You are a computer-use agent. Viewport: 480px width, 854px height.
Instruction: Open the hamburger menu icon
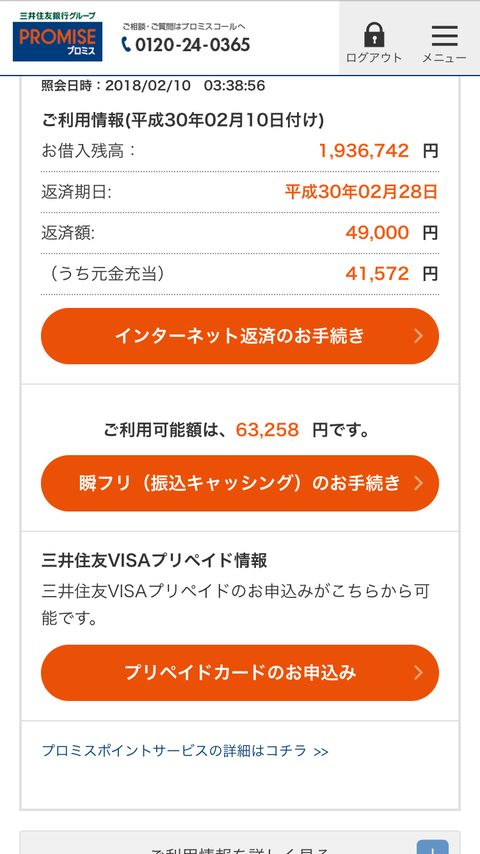445,36
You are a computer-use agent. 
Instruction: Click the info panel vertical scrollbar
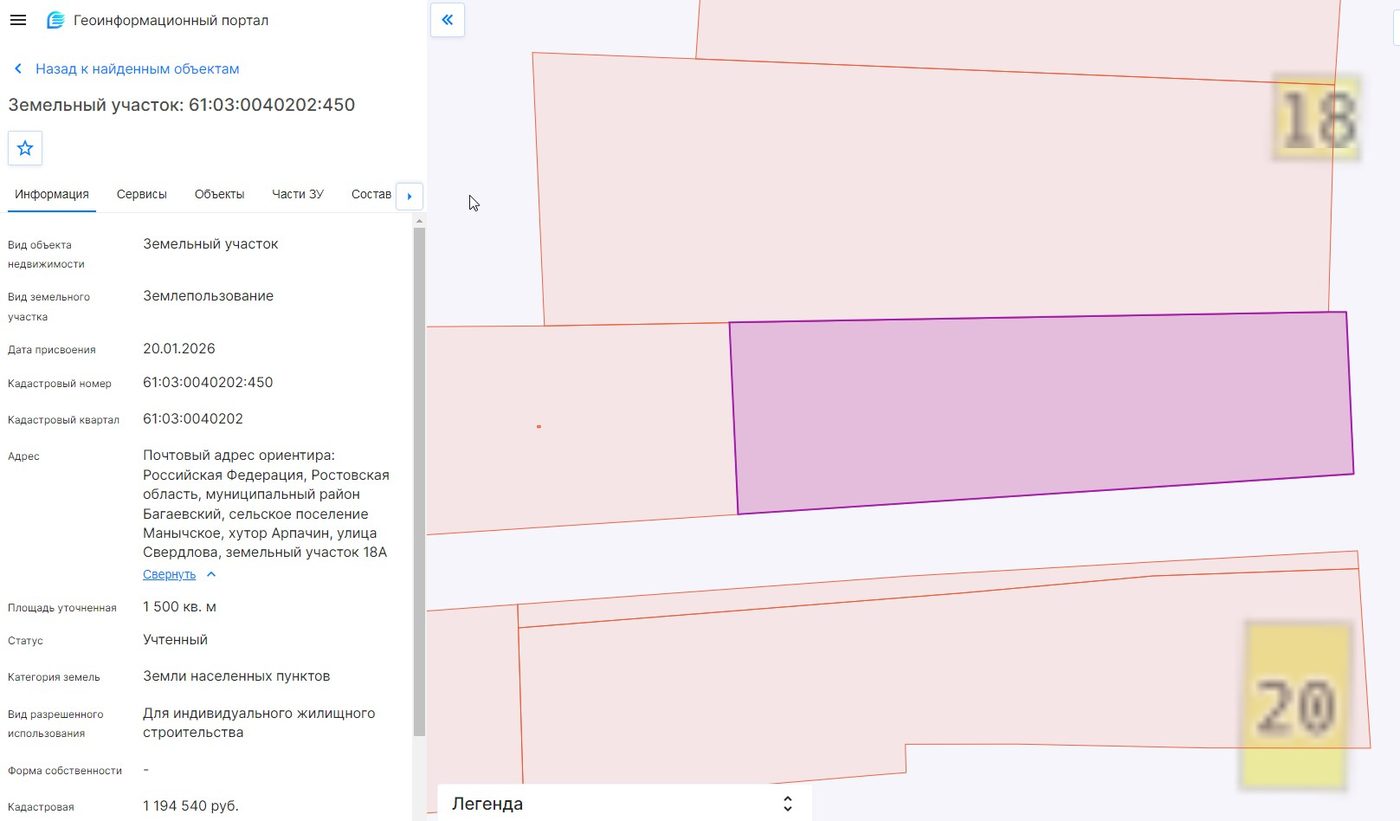click(x=419, y=480)
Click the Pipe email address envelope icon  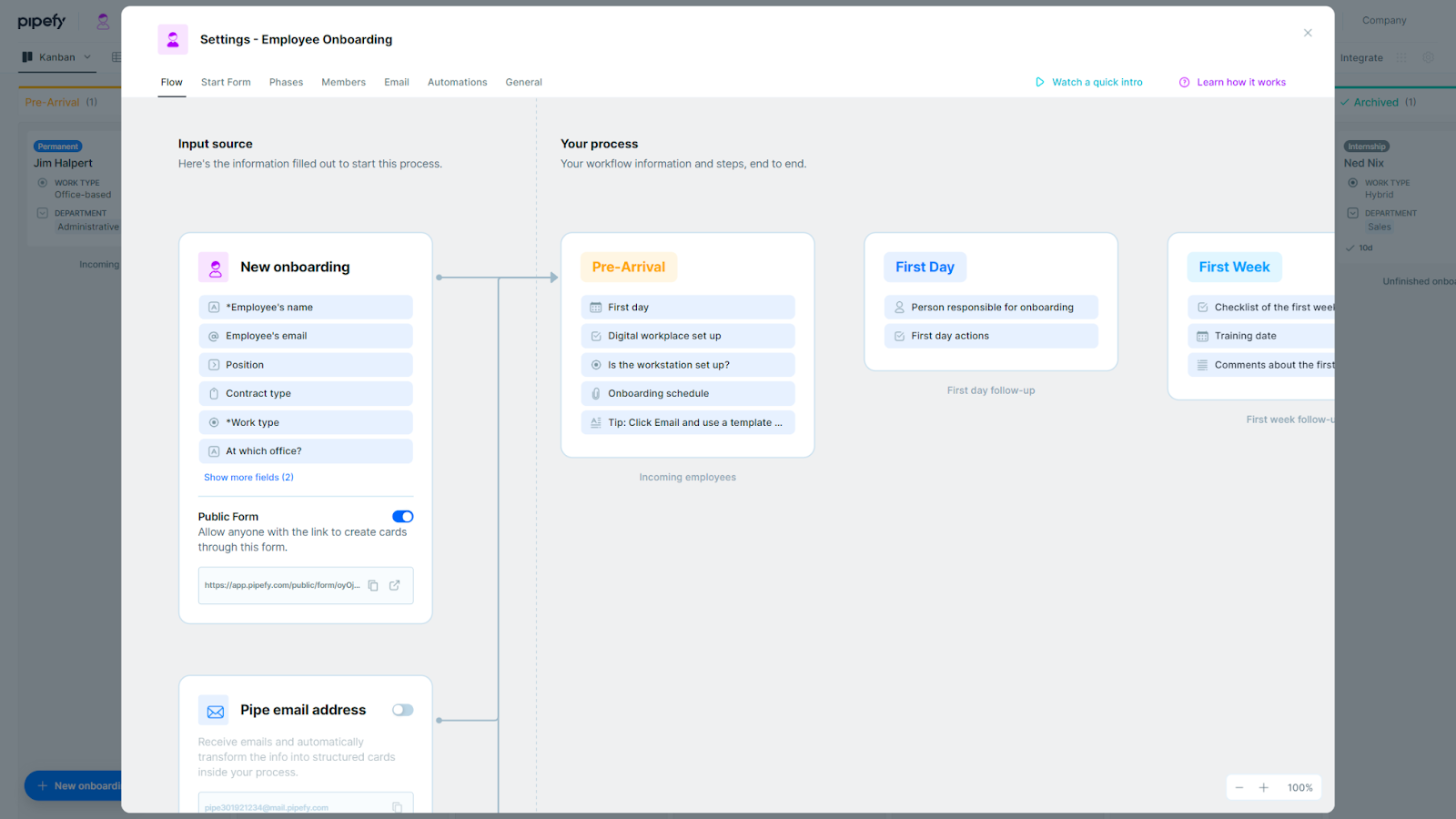(215, 711)
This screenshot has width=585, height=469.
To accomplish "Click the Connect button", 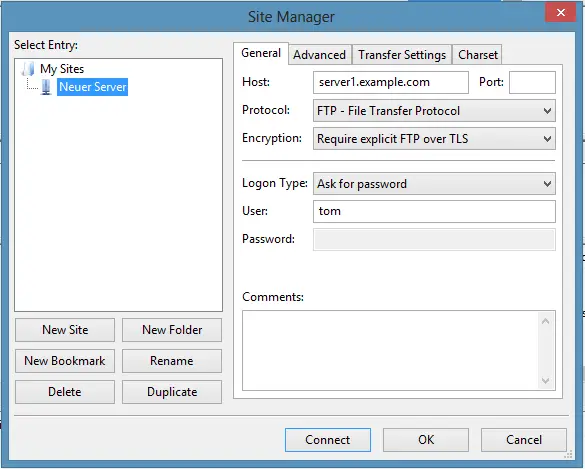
☆ ☆ ☆ ☆ ☆ ☆ ☆
WHAT YOU NEED TO DO :: Could you report every line of the material that contains the string "height"?

OUTPUT FOR THIS EXERCISE ::
You are a computer-use agent. Viewport: 480px width, 854px height.
This screenshot has width=585, height=469.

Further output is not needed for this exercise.